Speaker A:So, yeah, shout out to IMQ'd Roberto Cuevas in Variart.
Speaker B:Cool.
Speaker B:What is one extraordinary book, podcast, documentary or tool that has had the biggest impact on your journey here?
Speaker A:This is an awesome question because I can answer two right off the bat.
Speaker A:The Steven Spielberg doc on HBO Max and the Industrial Light and Magic documentary on Disney plus.
Speaker A:For me at least, if you haven't, if you are an artist, store or storyteller in any capacity, you need to watch the Industrial Light and Magic documentary on Disney plus.
Speaker A:It's the story on how George Lucas, when he was creating Star wars, met a bunch of people in the industry who were either just starting in the industry, had been in the industry for a long time, or were just a random artist or random engineer, not even in the industry.
Speaker A:And how they came together to make Star wars in a shitty factory.
Speaker A:And that turned into Industrial Light and Magic, the biggest VFX company we know today.
Speaker A:Like any movie you see out there is made with.
Speaker A:With the team from Industrial Light and Magic ilm.
Speaker A:Like all the effects from Transformers, Mission Impossible, Pacific Rim and Lita Battle Angel, Jurassic Park.
Speaker A:Literally any movie that includes cgi, they're coming from ilm and it's the kind of similar.
Speaker A:Not even kind of.
Speaker A:It is similar to what Eric and I have done.
Speaker A:Forbidden Origins, where we're all just a group of guys and girls who came together with a passion of storytelling to make the old universe.
Speaker A:If you are a storyteller in any capacity, watch the Industrial Light and Magic documentary on Disney plus and the Steven Spielberg documentary on HBO Max.
Speaker A:Max is fantastic as well, because he just goes through his process and how he became literally like one of the greatest filmmakers of our generation.
Speaker A:There's one part of that documentary where he wasn't even an employee at Universal Studios.
Speaker A:And he would go on the tours and sneak away from the tours and spend the entire day on the studio lot, just like sneaking it through the lot, sneaking through the studios while they were making films.
Speaker A:And at one point, he snuck into a tower and made himself an office there.
Speaker A:And no one knew for months.
Speaker A:They called him like the Phantom of.
Speaker A:The Phantom of Universal.
Speaker A:Like a goat.
Speaker A:Like, literally.
Speaker A:So, yeah, those two documentaries, the Steven Spielberg doc on hbo, Max in the Industrial Light and Magic doc on Disney plus for me, while you, Eric.
Speaker C:Yeah, so there's been a lot of things that's been drawing inspiration, but I think I want to call on to something that I've been more recently, like, watching.
Speaker C:And it's.
Speaker C:There's.
Speaker C:There's these YouTube channels.
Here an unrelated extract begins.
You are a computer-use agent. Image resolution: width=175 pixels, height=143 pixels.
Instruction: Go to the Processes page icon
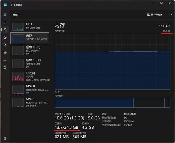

Speaker C:And of course YouTube is like a whole thing in itself.
Speaker C:Right?
Speaker C:But it's.
Speaker C:It's such a weird, like, I guess, topic that I just been so drawn.
Speaker C:I don't know why, but there's all these YouTube channels that talk about the origin and either success or failure of theme parks.
Speaker C:How Universal came to be, like, the theme park, how Disney came to be.
Speaker C:And.
Speaker C:And all the crazy things that they did to, you know, make it work.
Speaker C:I mean, the cons, if you think about it, the concept of the theme park is kind of crazy.
Speaker C:Like, how do you make something cool enough where people spend way too much money and spend all day in there, you know, and have it, like, work as like a successful thing?
Speaker C:So to highlight on that, a really cool.
Speaker C:I now shout out this YouTuber.
Speaker A:He's.
Speaker C:He's pretty popular and his videos are just amazing quality.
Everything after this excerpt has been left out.